**What to produce**
Quote the passage of the article on the birth of Jesus below, starting at "The birth of Jesus is not a myth;" and ending at "(Col 3:17, 24).".

**Text segment**
Editor......Joe R. Price

Morris Bass
Rick Holt
Joe Price

Aaron Bass
Rich Brooks
Mike Finn
John Hague
Dan Head


In this issue:

“This Season, Celebrate Reason”
Joe R. Price

     Did you read about the American Atheists campaign to “Celebrate Reason” and the billboard they posted in New Jersey (see below)?

     The romanticized version of the birth of Jesus many have is false. (We don’t really expect atheists to get it right. But, most religious folks get it wrong, too.) For example, we are not told the number of wise men who came looking for the King of the Jews (Matt 2:1). The star led the wise men to a house, not the manger (Matt 2:9-11).

     The birth of Jesus is not a myth; it is a fact. It is also true the New Testament never commands a religious celebration of the birth of Jesus Christ. You will never read of New Testament Christians celebrating Christmas as the birth of the Savior. That practice began centuries later by the will of men. December 25th was selected in response to the gluttonous and licentious pagan celebrations of Saturnalia (honoring the god Saturnus, Dec. 17-24) and the feast to the Roman sun god Mithrand (Dec. 25). Christians do not celebrate holy days that were designated by men; we follow Christ (Col 3:17, 24).

     This is not to say the atheists are the reasonable ones when it comes to rejecting God; they are totally unreasonable. Isaiah issued God’s challenge to the idol worshipers: “Present your case, says the Lord. Bring forth your strong reasons, says the King of Jacob” (Isa 41:21). There are many evidences (reasons) to believe and worship God at every season. Some of these are 1) Evidence that God is the First Cause of everything (Rom 1:20; Psa 19:1), 2) Design demands a designer (Heb 3:4), and 3) Fulfilled prophecy (Isa 41:22-24; 42:8-9). Paul readily gave a defense of his faith in God as he reasoned with the Athenian philosophers (Acts 17:16-31; 1 Pet 3:15). We hold the same faith.

     The birth of Jesus is not a myth, it is the wondrous miracle of divine incarnation (Lk 1:35; Jno 1:14). His subsequent words and works bear out that He is Immanuel (God with us, Matt 1:23; Lk 1:26-35; Jno 20:30-31).

**Record excerpts**

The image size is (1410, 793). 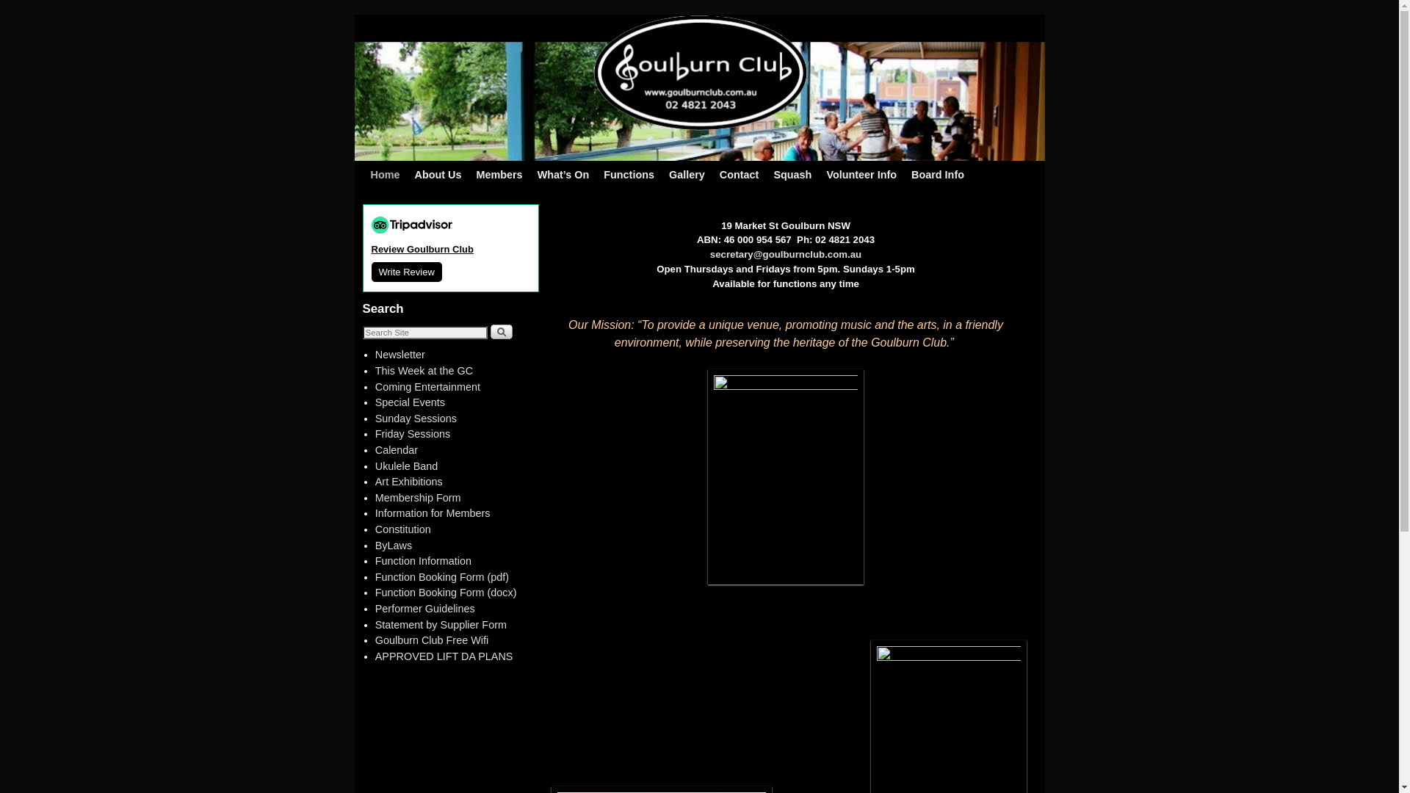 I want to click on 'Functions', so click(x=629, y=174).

* * *

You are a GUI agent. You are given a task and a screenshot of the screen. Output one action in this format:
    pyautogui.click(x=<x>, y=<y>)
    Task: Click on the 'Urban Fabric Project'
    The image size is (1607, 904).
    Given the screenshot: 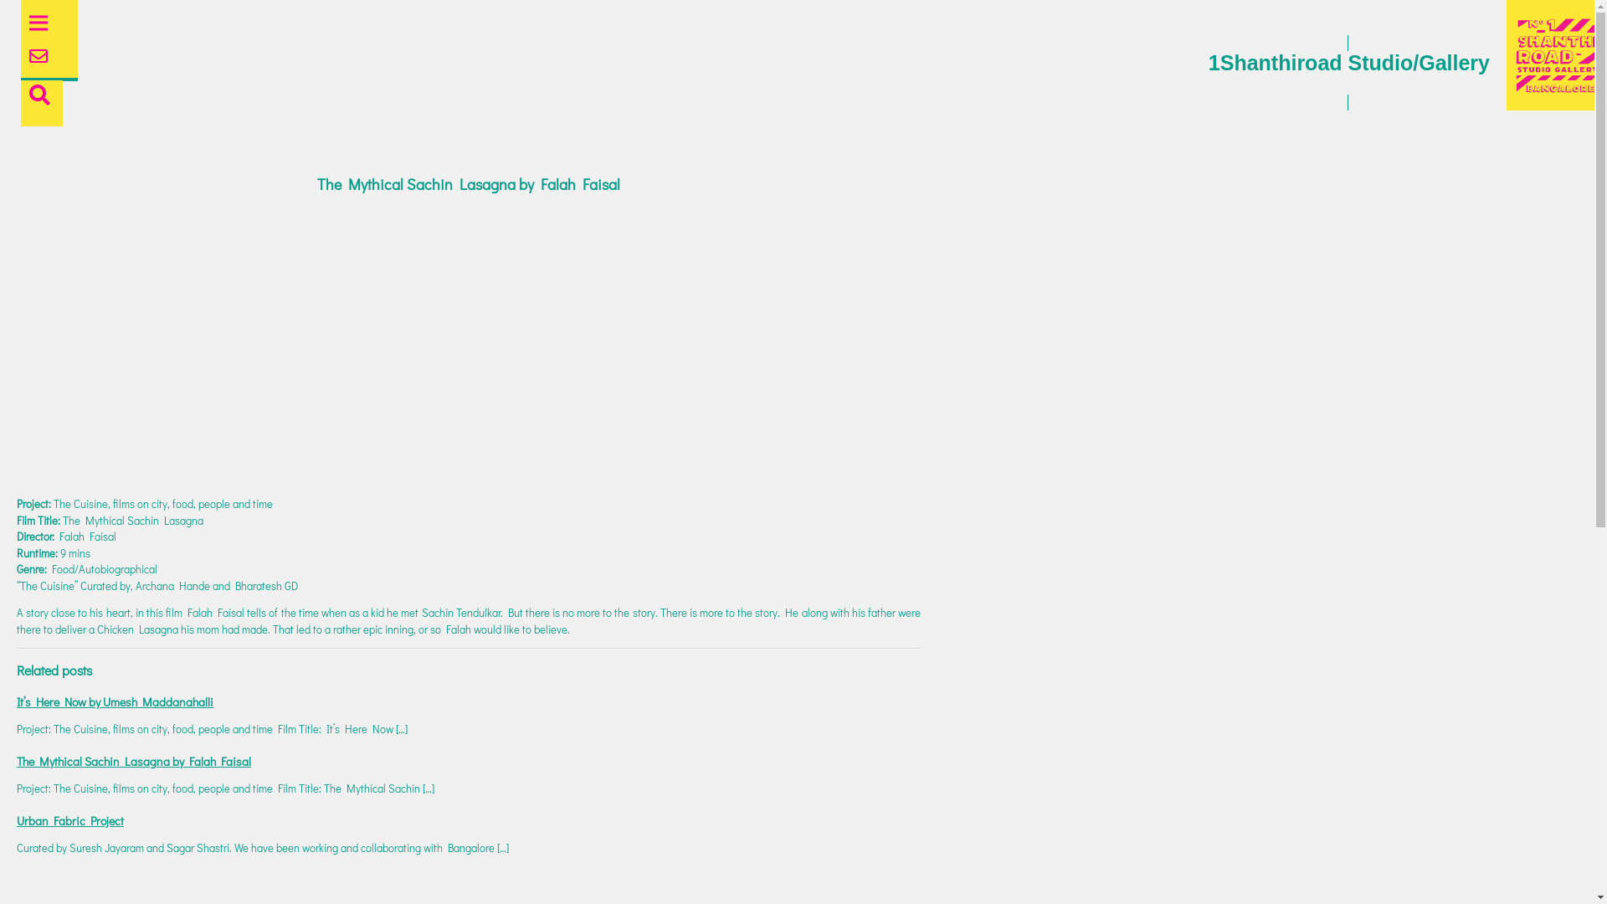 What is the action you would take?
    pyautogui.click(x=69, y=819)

**Correct answer**
The birth of Jesus is not a myth; it is a fact. It is also true the New Testament never commands a religious celebration of the birth of Jesus Christ. You will never read of New Testament Christians celebrating Christmas as the birth of the Savior. That practice began centuries later by the will of men. December 25th was selected in response to the gluttonous and licentious pagan celebrations of Saturnalia (honoring the god Saturnus, Dec. 17-24) and the feast to the Roman sun god Mithrand (Dec. 25). Christians do not celebrate holy days that were designated by men; we follow Christ (Col 3:17, 24).